To preempt such issues, certain rules we must follow,, every time we start testing.

Rule 1. Test bed must not have development studio or IDE or other tools, except the product binaries and configuration files. If we have Eclipse or NetBeans in a java product test bed, that itself will resolve many conflicts and the product may tend to work fine. But in reality, in production environment, no dev tools will be present. Hence we must ensure that test bed resembles the production software environment to the extent possible.

Rule 2. Check the versions of OS along with all service packs, patches and hot-fixes.  Many times, people just check the OS version and start executing tests. The service packs and hot fixes do have a lot of compatibility and security related dependencies.

Rule 3. Check the webserver properties.
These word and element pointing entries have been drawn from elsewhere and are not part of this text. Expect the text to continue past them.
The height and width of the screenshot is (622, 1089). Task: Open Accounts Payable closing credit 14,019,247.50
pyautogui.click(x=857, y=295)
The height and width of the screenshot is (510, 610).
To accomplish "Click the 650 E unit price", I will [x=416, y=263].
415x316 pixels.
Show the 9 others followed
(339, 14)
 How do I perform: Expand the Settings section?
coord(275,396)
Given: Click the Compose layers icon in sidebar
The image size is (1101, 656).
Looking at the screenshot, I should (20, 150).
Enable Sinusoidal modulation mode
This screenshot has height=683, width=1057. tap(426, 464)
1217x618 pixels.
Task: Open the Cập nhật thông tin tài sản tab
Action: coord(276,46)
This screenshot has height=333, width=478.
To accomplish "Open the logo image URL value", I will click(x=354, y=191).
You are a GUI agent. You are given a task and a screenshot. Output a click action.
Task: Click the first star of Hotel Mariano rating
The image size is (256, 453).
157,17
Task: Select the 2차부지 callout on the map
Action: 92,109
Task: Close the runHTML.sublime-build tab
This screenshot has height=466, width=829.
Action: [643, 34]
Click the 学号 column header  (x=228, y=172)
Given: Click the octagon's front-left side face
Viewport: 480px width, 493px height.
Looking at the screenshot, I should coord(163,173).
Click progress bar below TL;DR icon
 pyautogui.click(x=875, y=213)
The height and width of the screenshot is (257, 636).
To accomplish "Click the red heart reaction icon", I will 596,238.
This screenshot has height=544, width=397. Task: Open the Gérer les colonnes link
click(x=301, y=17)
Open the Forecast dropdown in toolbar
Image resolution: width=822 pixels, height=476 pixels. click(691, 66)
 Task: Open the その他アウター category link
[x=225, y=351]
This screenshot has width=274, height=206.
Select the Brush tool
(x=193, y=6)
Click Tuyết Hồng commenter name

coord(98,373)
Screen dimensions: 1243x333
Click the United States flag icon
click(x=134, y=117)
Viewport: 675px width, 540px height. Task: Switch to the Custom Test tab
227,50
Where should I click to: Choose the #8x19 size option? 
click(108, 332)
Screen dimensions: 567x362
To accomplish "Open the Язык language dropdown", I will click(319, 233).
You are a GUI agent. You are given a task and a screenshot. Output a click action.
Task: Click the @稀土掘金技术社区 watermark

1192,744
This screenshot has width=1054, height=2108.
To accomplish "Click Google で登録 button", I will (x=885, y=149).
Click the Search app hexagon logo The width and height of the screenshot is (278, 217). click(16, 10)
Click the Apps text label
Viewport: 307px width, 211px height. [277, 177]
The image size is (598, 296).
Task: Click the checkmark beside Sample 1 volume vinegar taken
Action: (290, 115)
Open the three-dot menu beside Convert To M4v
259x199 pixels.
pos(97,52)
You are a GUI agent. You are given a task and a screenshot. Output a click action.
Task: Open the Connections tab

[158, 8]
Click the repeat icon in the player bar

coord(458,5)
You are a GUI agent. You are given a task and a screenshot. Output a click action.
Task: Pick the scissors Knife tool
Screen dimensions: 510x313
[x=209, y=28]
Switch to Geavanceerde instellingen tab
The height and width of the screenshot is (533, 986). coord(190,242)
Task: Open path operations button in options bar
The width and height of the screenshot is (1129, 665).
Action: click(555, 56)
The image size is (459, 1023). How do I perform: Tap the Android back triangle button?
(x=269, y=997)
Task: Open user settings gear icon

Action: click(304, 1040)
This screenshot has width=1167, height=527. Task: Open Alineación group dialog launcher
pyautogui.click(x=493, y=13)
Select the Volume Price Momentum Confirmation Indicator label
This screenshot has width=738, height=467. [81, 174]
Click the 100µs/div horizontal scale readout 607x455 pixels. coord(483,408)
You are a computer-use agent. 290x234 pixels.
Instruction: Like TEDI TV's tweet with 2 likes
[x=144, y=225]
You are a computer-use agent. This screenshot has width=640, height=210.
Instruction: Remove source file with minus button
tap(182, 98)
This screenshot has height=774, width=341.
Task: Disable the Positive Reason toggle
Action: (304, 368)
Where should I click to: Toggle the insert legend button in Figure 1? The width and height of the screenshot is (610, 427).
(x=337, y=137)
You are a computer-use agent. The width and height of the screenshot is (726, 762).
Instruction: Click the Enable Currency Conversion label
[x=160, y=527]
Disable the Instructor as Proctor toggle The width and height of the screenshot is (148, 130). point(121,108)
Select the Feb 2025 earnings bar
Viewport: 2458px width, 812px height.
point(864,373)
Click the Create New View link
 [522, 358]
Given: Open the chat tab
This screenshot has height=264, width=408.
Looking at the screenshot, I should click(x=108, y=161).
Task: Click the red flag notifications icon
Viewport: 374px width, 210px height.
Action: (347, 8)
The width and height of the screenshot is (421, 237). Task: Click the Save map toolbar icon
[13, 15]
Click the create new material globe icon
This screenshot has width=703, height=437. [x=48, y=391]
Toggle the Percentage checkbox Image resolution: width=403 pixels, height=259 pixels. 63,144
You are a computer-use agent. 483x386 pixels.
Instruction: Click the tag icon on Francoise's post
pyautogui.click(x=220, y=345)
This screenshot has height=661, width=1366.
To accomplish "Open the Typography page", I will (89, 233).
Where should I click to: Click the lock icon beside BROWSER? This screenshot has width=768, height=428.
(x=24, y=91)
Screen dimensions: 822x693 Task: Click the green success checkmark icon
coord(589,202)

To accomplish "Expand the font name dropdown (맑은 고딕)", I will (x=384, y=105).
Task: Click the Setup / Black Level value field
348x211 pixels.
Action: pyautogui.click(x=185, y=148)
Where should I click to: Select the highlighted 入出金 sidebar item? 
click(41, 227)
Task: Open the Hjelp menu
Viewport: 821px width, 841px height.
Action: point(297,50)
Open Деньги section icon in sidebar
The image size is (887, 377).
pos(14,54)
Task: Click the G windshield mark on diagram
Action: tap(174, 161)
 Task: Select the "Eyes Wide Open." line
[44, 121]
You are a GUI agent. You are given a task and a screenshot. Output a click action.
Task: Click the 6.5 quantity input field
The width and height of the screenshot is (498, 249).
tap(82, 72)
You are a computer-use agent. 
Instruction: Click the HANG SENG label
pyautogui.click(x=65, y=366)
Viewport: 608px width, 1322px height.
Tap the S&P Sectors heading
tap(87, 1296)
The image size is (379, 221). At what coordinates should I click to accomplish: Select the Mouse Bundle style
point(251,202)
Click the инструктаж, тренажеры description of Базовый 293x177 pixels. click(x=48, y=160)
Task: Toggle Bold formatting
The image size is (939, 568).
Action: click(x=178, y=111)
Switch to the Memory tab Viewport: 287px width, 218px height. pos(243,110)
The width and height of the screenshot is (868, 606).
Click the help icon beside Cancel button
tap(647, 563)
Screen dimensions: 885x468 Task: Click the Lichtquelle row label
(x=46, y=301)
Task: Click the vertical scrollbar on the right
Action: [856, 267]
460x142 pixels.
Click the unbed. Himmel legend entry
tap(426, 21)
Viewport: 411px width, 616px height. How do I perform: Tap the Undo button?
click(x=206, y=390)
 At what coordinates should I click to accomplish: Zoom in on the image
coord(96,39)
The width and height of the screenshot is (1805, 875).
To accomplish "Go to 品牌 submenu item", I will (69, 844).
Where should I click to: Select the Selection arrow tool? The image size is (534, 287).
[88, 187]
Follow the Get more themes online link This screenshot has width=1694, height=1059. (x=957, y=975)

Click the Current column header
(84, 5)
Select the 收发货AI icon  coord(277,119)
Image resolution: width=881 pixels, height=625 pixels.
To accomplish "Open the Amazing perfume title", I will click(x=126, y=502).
Usually the configuration xml files will have memory settings, connection settings, database connectivity settings etc. Unless they are correctly configured, those may start showing up at different paths of the application.

Rule 4. Check database properties.  Things such as case sensitivity, connections, connection pooling settings, unicode settings etc will have a definite impact on the application behavior.

Rule 5. Check the free disk space, memory space and log file space. These items may not immediately cause issues in functional testing, but do have an effect on performance of the system. 

Rule 6. Check the system users who will run the application. This is mostly for rich-client applications. But if the application login is obtained from the LDAP settings, for all applications, the security settings of the logged-in user is key for carrying out certain activities at application and system levels.


Rule 7. Check the background processes/services. These services must be brought up, before others access the application. See if these are up and running without any exceptions.  Adequate configurations must be done to restart these if these fail to run during test execution.

Rule 8. Check the connectivity of the system with server and other machines. Try to ping or connect to the machines that need connectivity. Check the proxies and firewalls as well.

Rule 9. Check your antivirus settings. Bad settings may prevent blocking of requests or unwanted quarantine effects on your application data. This may cause connection or even timeout issues.

Rule 10. Check your browser version  and settings. Especially when you have auto upgrade option ON in your browser, you may not be able to track what happened to your browser since the last access, and silently an upgrade might have happened. That latest version may not be in scope of testing at all.